--- start of Excerpted text ---

I pray that you will find one.
Does it hold {1,3,5,7} on the third pass? J only equals 3 then.
Code: PROGRAM:BENCH
{1,3,5,7→L1
For(J,1,dim(L1
If J=3
L1*(L1≠J)→L1
Pause L1
End
Some additional information.
This is SHOWSTUF
ClrHome
Output(1,1,"L4 "
Output(1,5,⌊JONL4
Output(2,1,"L5 "
Output(2,5,⌊JONL5
Output(3,1,"L1 "
Output(3,5,⌊JONL1
Output(4,1,"OV "
Output(4,5,⌊OVER1
Output(8,1,"JA "
Output(8,5,J
Pause
ClrHome
I am not sure I understand you question. We are skipping those flash cards / problems where there are "0s" in OVER1. So on the second pass
J=3. That is the J we value I want to remove from OVER1.
more question? fire away.
After it has been turned into a zero, you can use the routine mentioned earlier to strip out that zero.
After the program runs OVER1 holds {1,3,5,7} which is the same content it held after the "0s" were removed by the first lines of the code.
It should have removed the 3 from the list because of the replacement of the If statement with If J=3 Which should have resulted in {1,5,7}
In the second regression of REDUE22 there is code to put the "0s" back in OVER1. !n this case OVER1 should look like this:
{1,0,0,5,0,7,0,0,0,0,0,0,0,0,0,0}
Notice that there is a "0" in place of the "3" which should have been removed if the code was working
More questions? Fire when ready Gridley

--- end of Excerpted text ---
--- start of Provided records ---

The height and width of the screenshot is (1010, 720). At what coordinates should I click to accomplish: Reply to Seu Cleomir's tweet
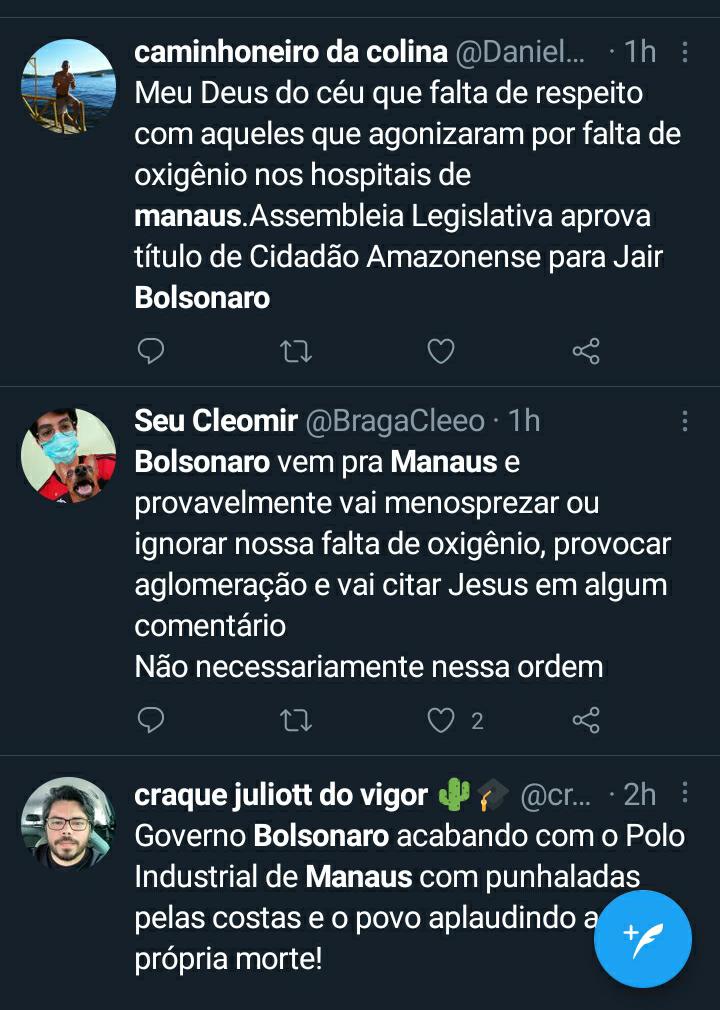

--- end of Provided records ---
--- start of Provided records ---

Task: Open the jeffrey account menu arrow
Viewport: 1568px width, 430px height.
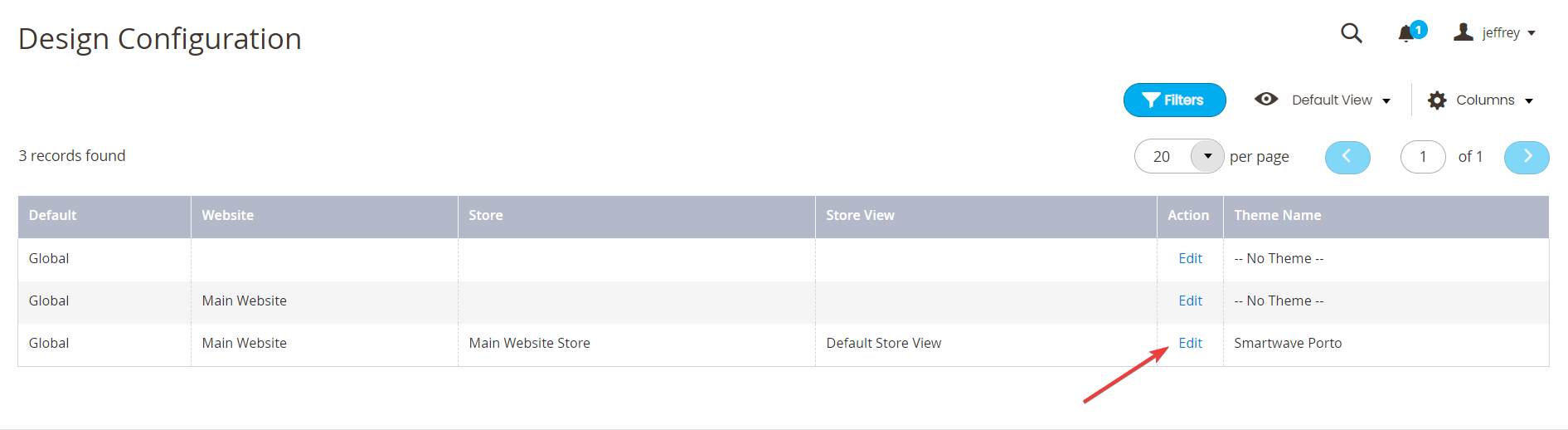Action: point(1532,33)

--- end of Provided records ---

## [To be done]
Rename "OVER1" to "DECK1" throughout the excerpt's passage starting with "Output(2,5,⌊JONL5" and going on through "out that zero.", and write that passage out with the change.

## [Problem solution]
Output(2,5,⌊JONL5
Output(3,1,"L1 "
Output(3,5,⌊JONL1
Output(4,1,"OV "
Output(4,5,⌊DECK1
Output(8,1,"JA "
Output(8,5,J
Pause
ClrHome
I am not sure I understand you question. We are skipping those flash cards / problems where there are "0s" in DECK1. So on the second pass
J=3. That is the J we value I want to remove from DECK1.
more question? fire away.
After it has been turned into a zero, you can use the routine mentioned earlier to strip out that zero.